Microsoft is starting to prepare the next version of its movie-making and photo-editing software for public testing and the company confirmed this week that they wont work on Windows XP.
These programs are a part of a series of shifts in Windows Live, and will become a part of Microsoft’s online services. In the upgrades of Windows Live Movie Maker, Live Photo Gallery and other Live programs, Microsoft is choosing to utilize the better graphics engines that come with Windows Vista and Windows 7. This does however come at the cost of compatibility of older operating systems.
“We just decided that was the right choice,” said Microsoft Vice President Chris Jones.

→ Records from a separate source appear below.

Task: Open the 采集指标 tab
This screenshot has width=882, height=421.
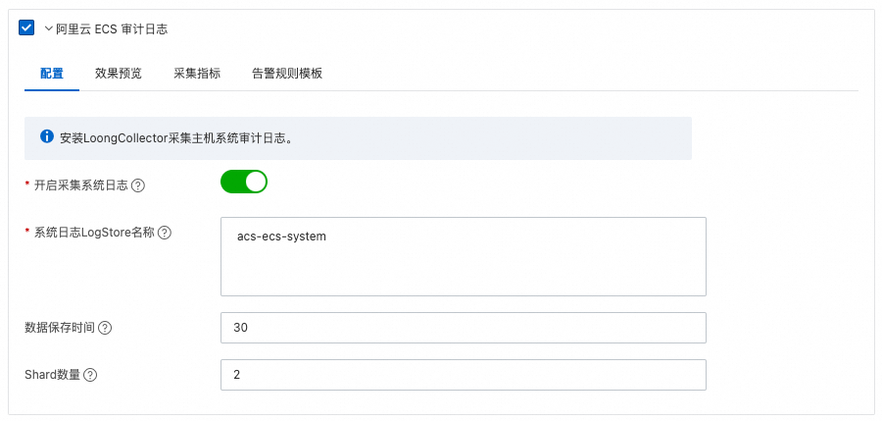Action: click(197, 74)
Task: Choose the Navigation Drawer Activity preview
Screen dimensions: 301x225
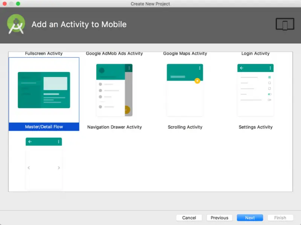Action: pyautogui.click(x=114, y=90)
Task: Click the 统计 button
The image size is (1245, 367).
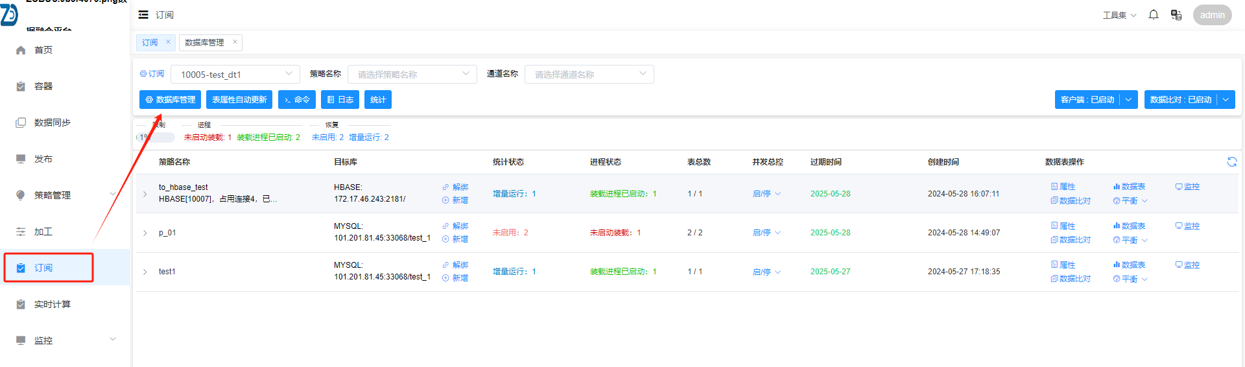Action: 378,100
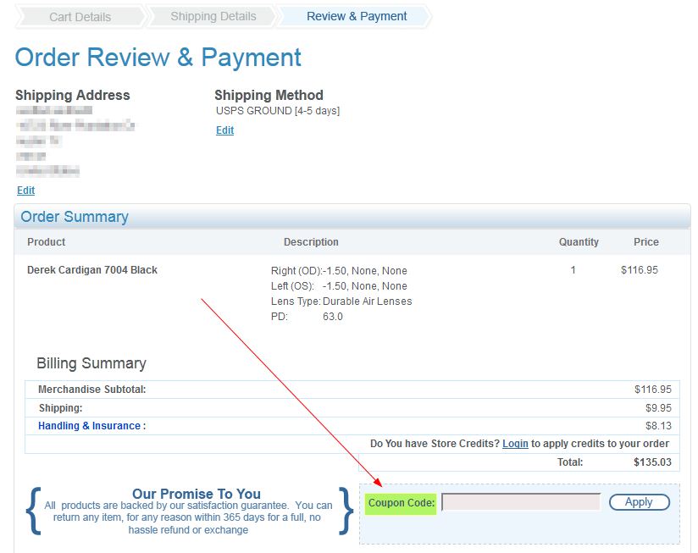Switch to the Cart Details step
698x553 pixels.
pos(78,16)
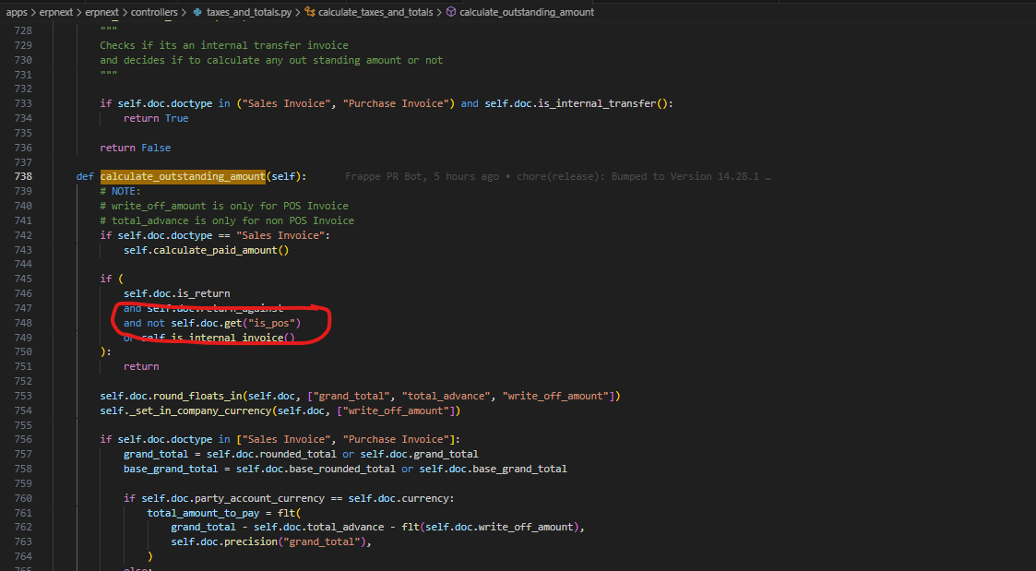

Existing versions of the programs will be supported for XP users and online services like Hotmail and Windows Live Messenger will continue to work.
The main focus of the updated versions will be on the Movie Maker and Photo Gallery and will integrate an easier way to share the content online such as Facebook and Twitter.
Microsoft will as well continue to work on options to synchronize content across multiple platforms such as mobile phones and over the coming months, Microsoft will offer public testing of these services.
The reality is that “No one needs another events service,” reiterated Jones. Microsoft is really striving for using these essential products to connect to other services, rather than trying to push Microsoft to make a new kind of service, which there is already plenty of. People don’t need another photo-sharing service or social network, Jones said.
The additional details on all the new products will be released over the next few weeks.